PROBLEM STATEMENT: Extract precisely the lines of the entries below, from the first line through the line containing "Task: Select the text/html tag".

RECORD EXCERPTS:

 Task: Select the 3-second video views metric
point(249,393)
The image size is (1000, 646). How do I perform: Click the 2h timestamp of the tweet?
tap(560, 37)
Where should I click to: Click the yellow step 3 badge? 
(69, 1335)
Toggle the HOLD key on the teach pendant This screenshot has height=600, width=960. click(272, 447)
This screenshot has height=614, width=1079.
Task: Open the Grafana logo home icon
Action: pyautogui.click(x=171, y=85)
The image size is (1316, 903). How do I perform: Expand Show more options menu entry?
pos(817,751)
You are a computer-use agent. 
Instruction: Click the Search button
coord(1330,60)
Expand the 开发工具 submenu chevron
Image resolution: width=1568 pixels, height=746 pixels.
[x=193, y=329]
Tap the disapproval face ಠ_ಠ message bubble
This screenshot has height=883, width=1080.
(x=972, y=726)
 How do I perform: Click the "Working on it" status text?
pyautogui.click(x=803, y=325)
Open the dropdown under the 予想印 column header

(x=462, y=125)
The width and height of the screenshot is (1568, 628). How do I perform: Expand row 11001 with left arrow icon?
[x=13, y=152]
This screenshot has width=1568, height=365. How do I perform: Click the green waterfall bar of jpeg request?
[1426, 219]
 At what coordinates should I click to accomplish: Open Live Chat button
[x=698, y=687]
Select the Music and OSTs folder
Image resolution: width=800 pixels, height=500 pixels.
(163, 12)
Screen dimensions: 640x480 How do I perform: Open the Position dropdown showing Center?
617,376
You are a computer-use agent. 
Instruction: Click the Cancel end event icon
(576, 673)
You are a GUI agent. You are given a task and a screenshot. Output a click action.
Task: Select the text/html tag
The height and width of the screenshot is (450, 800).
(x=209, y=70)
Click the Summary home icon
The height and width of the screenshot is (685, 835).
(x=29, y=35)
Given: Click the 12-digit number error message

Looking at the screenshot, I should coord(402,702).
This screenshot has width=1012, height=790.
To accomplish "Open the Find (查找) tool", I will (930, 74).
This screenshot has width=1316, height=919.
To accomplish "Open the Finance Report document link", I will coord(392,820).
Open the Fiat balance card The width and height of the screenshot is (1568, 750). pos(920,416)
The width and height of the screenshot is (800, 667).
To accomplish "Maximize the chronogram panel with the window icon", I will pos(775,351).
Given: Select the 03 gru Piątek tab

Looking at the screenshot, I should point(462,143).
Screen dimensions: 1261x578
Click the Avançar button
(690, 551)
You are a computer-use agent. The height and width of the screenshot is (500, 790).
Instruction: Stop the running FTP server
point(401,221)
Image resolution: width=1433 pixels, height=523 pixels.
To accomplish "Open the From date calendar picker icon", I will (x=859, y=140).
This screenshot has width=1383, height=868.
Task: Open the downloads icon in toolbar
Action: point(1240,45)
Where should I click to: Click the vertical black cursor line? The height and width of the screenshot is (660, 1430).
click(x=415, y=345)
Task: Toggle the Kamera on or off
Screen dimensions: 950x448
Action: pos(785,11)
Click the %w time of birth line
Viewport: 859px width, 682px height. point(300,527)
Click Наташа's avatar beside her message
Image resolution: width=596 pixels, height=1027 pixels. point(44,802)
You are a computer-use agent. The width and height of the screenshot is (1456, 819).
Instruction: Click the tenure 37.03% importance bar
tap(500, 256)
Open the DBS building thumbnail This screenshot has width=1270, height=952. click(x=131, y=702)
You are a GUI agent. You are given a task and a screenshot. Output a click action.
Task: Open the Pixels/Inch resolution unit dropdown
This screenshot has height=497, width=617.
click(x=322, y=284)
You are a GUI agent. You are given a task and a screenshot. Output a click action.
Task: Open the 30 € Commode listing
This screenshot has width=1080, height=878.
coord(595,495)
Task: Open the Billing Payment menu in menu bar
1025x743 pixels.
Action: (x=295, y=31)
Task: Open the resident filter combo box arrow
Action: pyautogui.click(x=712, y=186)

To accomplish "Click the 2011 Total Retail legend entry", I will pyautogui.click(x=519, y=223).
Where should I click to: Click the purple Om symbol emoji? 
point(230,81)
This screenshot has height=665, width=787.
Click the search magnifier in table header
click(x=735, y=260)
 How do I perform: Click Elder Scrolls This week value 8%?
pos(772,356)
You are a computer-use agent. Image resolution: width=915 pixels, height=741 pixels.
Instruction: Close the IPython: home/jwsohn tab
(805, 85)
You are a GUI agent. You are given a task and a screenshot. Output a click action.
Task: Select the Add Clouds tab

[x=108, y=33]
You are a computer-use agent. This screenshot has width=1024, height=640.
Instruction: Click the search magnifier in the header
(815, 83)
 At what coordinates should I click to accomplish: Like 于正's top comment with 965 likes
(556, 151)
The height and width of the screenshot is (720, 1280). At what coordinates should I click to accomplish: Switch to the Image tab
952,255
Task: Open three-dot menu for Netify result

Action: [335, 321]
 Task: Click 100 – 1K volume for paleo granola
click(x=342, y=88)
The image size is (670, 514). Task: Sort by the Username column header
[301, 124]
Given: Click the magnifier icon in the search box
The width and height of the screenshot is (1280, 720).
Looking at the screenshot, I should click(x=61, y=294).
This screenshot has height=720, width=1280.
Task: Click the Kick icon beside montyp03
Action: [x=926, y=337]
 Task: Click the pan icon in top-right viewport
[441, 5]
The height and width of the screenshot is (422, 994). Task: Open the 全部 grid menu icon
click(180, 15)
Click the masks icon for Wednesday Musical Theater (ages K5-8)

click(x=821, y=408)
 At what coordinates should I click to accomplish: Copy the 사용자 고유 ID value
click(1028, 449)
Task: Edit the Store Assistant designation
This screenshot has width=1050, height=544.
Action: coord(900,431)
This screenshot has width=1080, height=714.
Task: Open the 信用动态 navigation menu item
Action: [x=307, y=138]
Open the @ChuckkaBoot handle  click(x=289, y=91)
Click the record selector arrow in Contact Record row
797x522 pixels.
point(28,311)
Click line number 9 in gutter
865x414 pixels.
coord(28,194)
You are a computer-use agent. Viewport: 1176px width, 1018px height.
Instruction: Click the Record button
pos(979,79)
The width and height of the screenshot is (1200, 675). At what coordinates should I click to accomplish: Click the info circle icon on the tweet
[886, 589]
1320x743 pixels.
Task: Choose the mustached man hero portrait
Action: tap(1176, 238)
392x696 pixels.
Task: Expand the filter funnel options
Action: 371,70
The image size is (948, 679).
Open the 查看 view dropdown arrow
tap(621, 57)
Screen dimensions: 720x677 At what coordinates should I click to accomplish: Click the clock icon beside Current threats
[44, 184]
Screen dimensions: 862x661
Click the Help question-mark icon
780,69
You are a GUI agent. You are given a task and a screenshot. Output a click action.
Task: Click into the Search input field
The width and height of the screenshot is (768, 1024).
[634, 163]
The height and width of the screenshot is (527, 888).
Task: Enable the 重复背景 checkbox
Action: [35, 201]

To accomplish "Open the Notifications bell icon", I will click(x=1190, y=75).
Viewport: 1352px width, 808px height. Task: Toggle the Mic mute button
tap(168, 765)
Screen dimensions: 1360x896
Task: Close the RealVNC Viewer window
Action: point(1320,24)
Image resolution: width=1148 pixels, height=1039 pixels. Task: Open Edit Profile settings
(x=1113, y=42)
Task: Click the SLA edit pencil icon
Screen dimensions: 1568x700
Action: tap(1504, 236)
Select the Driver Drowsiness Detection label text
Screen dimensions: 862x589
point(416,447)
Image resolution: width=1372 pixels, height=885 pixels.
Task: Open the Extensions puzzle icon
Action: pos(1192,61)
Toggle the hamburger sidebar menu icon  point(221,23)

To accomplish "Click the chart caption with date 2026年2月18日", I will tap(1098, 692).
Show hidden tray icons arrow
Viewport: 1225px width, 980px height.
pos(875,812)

ANSWER TO THE EXERCISE:
 Task: Select the 3-second video views metric
point(249,393)
The image size is (1000, 646). How do I perform: Click the 2h timestamp of the tweet?
tap(560, 37)
Where should I click to: Click the yellow step 3 badge? 
(69, 1335)
Toggle the HOLD key on the teach pendant This screenshot has height=600, width=960. click(272, 447)
This screenshot has height=614, width=1079.
Task: Open the Grafana logo home icon
Action: pyautogui.click(x=171, y=85)
The image size is (1316, 903). How do I perform: Expand Show more options menu entry?
pos(817,751)
You are a computer-use agent. 
Instruction: Click the Search button
coord(1330,60)
Expand the 开发工具 submenu chevron
Image resolution: width=1568 pixels, height=746 pixels.
[x=193, y=329]
Tap the disapproval face ಠ_ಠ message bubble
This screenshot has height=883, width=1080.
(x=972, y=726)
 How do I perform: Click the "Working on it" status text?
pyautogui.click(x=803, y=325)
Open the dropdown under the 予想印 column header

(x=462, y=125)
The width and height of the screenshot is (1568, 628). How do I perform: Expand row 11001 with left arrow icon?
[x=13, y=152]
This screenshot has width=1568, height=365. How do I perform: Click the green waterfall bar of jpeg request?
[1426, 219]
 At what coordinates should I click to accomplish: Open Live Chat button
[x=698, y=687]
Select the Music and OSTs folder
Image resolution: width=800 pixels, height=500 pixels.
(163, 12)
Screen dimensions: 640x480 How do I perform: Open the Position dropdown showing Center?
617,376
You are a computer-use agent. 
Instruction: Click the Cancel end event icon
(576, 673)
You are a GUI agent. You are given a task and a screenshot. Output a click action.
Task: Select the text/html tag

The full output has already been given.